McDonnell, 418 U.S. 539, 570-71 (1974); Piggie v. Cotton, 344 F.3d 674, 677 (7th Cir. 2003);
Webb v. Anderson, 224 F.3d 649, 652 (7th Cir. 2000).
B. The Disciplinary Proceeding
On April 2, 2015, Officer Jensen issued a Report of Conduct charging Borders with
possession of cellular device. The Report of Conduct states:
On 4/2/15 at approx. 1016 am I c/o Jensen witnessed offender Borders, Lorenzo
DOC #946042 near cell 104. Offender Borders then tossed a small device wrapped
in shrink wrap under cell 104.
Borders was notified of the charge on April 6, 2015, when he was served with the Report
of Conduct and the Notice of Disciplinary Hearing (Screening Report). The Screening Officer
noted that Borders wanted to call Offender Keith Payton, Sergeant Mifflin, and Officer Jensen as
witnesses. Borders also requested the video in front of cell 104
Officer Jensen provided a statement that said, “Offender Payton pulled out some pictures
and that is when Offender Borders said ‘That is what I passed to him[.]’ Offender Payton then said
‘yes that is what he gave me.’ I c/o Jensen stand by my conduct report.’” Dkt. 10-7.
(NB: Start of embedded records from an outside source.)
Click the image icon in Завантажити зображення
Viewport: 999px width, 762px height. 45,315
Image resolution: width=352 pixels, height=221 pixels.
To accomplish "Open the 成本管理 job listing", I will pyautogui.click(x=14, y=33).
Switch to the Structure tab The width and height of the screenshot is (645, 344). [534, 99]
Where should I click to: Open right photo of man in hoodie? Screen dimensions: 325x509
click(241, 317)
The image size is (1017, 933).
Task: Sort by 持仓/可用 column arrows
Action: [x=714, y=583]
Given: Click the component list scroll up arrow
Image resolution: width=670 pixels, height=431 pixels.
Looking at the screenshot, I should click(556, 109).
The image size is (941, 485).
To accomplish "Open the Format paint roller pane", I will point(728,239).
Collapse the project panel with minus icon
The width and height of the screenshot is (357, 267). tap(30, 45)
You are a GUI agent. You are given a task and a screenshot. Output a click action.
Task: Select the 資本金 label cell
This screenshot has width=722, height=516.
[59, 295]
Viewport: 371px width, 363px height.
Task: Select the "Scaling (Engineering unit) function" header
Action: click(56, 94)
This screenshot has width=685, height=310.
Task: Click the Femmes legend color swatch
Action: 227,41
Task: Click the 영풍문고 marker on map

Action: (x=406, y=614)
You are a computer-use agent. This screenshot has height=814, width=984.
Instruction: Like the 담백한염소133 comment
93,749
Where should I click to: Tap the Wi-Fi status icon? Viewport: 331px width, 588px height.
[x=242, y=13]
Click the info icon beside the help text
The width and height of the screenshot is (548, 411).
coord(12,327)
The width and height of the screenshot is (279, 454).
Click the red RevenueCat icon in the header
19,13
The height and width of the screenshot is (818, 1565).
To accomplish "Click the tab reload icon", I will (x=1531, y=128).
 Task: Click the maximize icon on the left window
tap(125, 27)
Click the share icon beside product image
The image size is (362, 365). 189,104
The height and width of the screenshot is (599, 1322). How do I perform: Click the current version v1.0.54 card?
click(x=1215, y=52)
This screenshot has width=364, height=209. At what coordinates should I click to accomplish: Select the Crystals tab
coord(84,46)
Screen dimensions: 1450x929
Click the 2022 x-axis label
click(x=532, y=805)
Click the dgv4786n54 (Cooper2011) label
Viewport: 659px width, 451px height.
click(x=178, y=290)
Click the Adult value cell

Sergeant Mifflin also provided a statement:
I Sgt B. Mifflin during the incident was not present. I showed up when
Offender Payton and Offender Borders were in the lower shower being strip
search[ed] by c/o Jensen. During this time frame pictures (2 small) were handed
over by Offender Payton. Offender Borders stated that those pictures is [sic] what
he put under the door of Offender Payton. Offender Payton stated this to be what
Offender Payton stated, “I don’t have nothing to say on his behalf period.” Dkt. 10-9.
A summary of the video recording was prepared and states: The video statement reflects
that Borders entered the “PHU” from outside the cell house. He started walking up the stairwell in
front of P-101. He stops when he sees an officer standing on the upper catwalk in front of P-215.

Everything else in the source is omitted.